* **Problem to work on**:
If a line of the records contains the word "Viewport", list it.

Source data:
* * *
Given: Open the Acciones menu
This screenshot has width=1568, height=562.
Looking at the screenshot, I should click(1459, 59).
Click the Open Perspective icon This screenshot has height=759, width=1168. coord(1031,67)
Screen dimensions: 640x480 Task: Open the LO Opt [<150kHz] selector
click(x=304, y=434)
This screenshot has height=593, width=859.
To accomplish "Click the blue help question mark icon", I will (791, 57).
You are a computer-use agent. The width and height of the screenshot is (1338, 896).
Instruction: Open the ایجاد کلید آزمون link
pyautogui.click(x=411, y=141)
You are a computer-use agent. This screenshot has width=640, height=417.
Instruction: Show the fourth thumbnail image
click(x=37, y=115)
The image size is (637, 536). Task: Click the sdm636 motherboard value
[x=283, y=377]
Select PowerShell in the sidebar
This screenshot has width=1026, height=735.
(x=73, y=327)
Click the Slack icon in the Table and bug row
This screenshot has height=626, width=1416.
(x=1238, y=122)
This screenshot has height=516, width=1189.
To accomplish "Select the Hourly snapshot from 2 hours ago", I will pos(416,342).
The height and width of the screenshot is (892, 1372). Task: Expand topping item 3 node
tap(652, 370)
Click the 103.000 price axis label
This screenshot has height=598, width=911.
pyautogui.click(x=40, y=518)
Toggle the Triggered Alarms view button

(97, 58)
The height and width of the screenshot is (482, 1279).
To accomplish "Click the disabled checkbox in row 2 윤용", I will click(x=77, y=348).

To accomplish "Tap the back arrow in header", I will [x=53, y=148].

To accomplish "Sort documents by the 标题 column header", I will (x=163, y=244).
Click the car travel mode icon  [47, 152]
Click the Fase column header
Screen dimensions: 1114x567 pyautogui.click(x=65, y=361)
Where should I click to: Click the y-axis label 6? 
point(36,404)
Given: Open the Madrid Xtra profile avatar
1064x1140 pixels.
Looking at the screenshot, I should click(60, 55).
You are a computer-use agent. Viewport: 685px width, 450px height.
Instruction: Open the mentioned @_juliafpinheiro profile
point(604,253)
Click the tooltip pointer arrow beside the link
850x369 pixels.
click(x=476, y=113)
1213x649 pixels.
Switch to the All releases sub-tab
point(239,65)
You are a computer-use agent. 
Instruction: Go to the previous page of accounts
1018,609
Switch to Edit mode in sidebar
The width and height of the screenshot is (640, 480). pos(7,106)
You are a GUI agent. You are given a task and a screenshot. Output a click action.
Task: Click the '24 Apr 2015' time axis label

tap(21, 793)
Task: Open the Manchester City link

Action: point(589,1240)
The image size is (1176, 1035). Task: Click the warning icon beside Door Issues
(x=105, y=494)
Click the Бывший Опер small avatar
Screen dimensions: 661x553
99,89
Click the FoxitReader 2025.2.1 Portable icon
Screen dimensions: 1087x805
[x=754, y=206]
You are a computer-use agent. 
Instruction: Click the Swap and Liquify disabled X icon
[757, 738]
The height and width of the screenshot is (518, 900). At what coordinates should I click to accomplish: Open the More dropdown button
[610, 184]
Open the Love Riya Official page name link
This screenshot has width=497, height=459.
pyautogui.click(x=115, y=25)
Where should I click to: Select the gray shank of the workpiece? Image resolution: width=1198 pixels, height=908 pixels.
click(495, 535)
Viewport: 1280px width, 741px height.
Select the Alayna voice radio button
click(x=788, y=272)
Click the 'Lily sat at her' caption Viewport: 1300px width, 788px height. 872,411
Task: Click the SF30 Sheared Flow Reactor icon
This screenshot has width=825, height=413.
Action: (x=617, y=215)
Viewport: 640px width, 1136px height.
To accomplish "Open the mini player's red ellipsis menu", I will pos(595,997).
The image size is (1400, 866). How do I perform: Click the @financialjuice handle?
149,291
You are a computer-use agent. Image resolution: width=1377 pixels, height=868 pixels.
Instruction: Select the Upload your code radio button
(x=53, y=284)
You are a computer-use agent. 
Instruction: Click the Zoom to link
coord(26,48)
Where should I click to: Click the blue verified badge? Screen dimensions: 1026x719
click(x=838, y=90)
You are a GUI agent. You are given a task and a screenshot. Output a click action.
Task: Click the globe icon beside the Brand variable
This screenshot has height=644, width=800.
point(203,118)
* * *
* **Answer**:
You are a computer-use agent. Viewport: 685px width, 450px height.
Viewport: 1280px width, 741px height.
Click the 'Lily sat at her' caption Viewport: 1300px width, 788px height. 872,411
Viewport: 640px width, 1136px height.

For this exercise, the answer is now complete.